Quentin Colombet qcolombet at apple.com
Mon May 19 13:59:12 PDT 2014


Hi atrick,

Hi,

This patch introduces a canonical representation for the formulae used in loop strength reduce.

Thanks for your review/feedbacks.

** Context **

Loop strength reduce represents differently the formulae reg1 + reg2 + ... + regN and reg1 + reg2 + ... + 1*regN. Indeed, the first form keeps the list of registers reg1...regN within the BaseRegs field, whereas the second keeps the list of registers reg1...regN-1 within the BaseRegs field and regN in the ScaledReg field.

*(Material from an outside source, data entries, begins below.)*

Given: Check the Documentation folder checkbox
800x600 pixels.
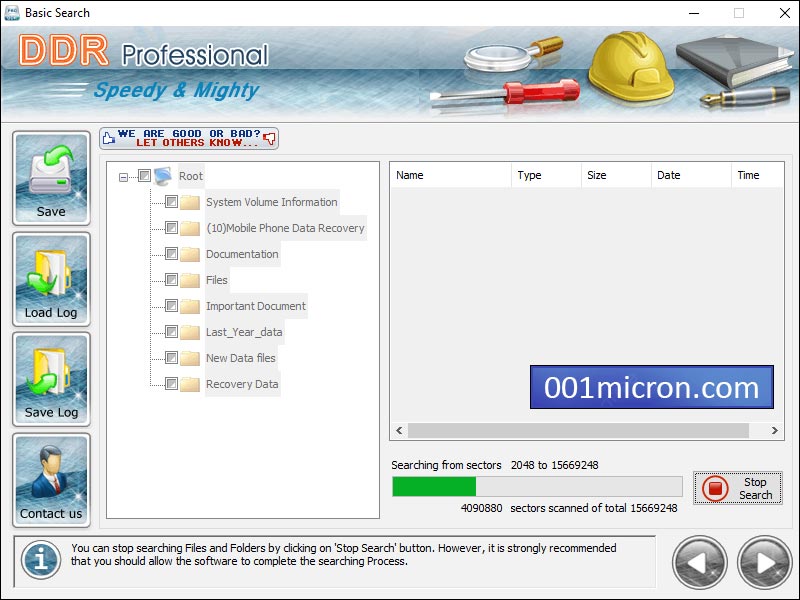Looking at the screenshot, I should point(171,254).
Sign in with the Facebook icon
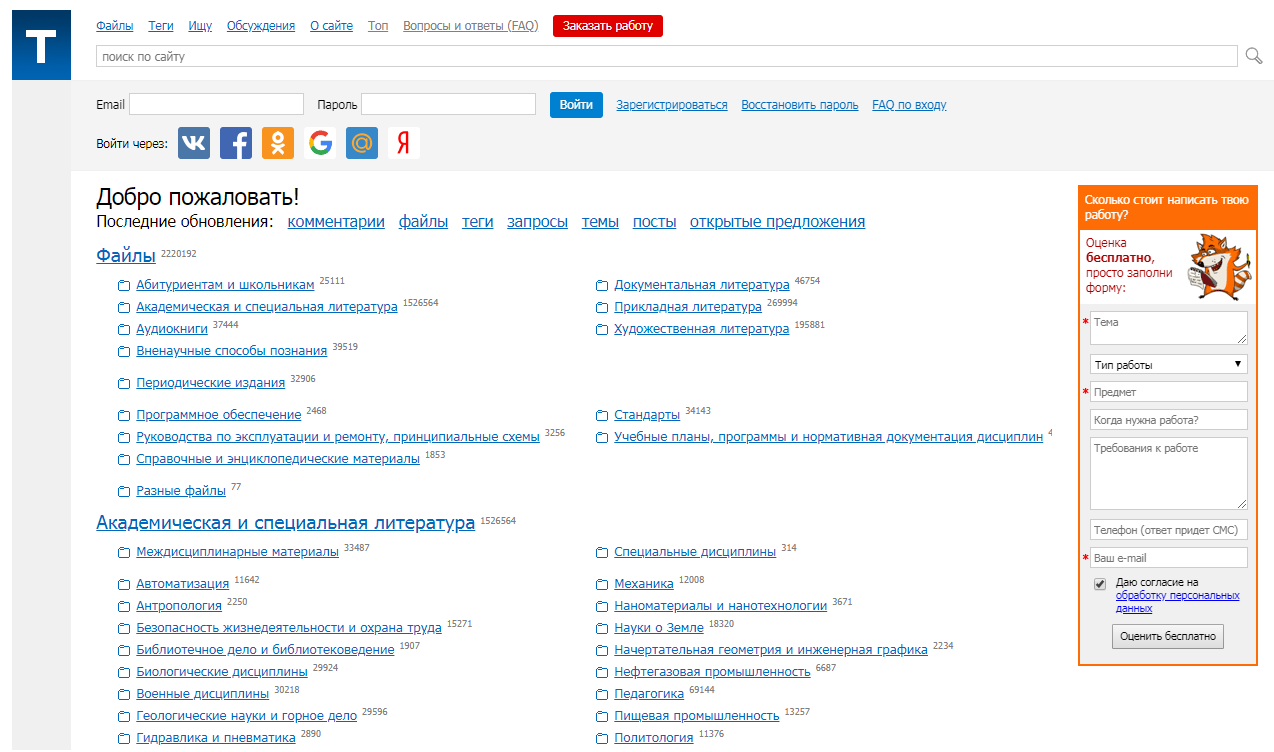The image size is (1274, 752). click(x=236, y=143)
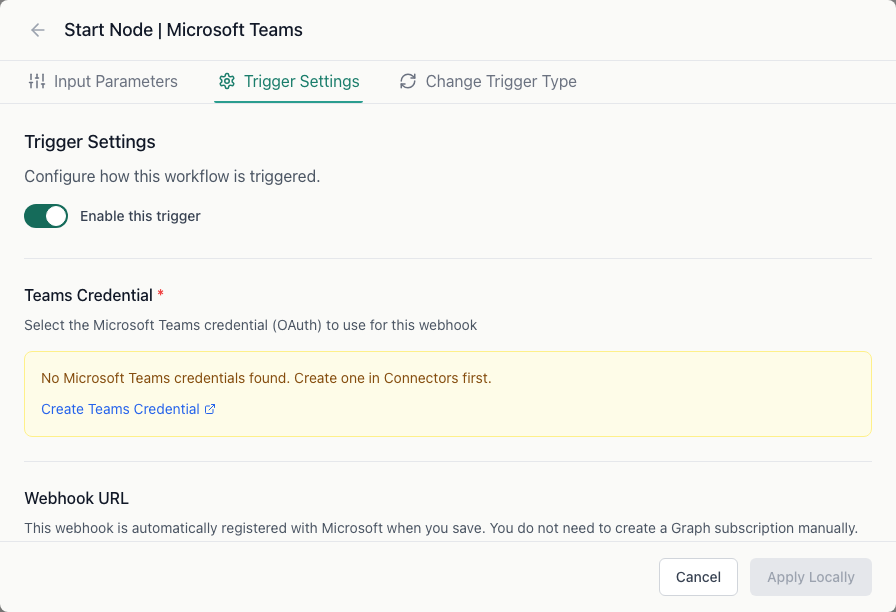The width and height of the screenshot is (896, 612).
Task: Switch to the Input Parameters tab
Action: coord(103,81)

These two representations cannot live at the same time in an LSR instance (they are uniqued the same way and thus cannot be inserted together in the set of formulae) but yield different costs.
Moreover, at several places in our cost model we assume that ScaledReg == nullptr implies that only one base register is set, which is currently wrong.
For instance, an addressing mode using reg1 + reg2 will not query the target hook getScalingFactorCost, whereas reg1 + 1*reg2 will!


** Proposed Solution **

This patch introduces a canonical representation for the formulae.
Basically, as soon as a formula has more that one base register, the scaled register field is used for one of them. The register put into the scaled register is preferably a loop variant.
The proposed patch refactors how the formulae are built in order to produce such representation.
This yields a more accurate, but still perfectible, cost model.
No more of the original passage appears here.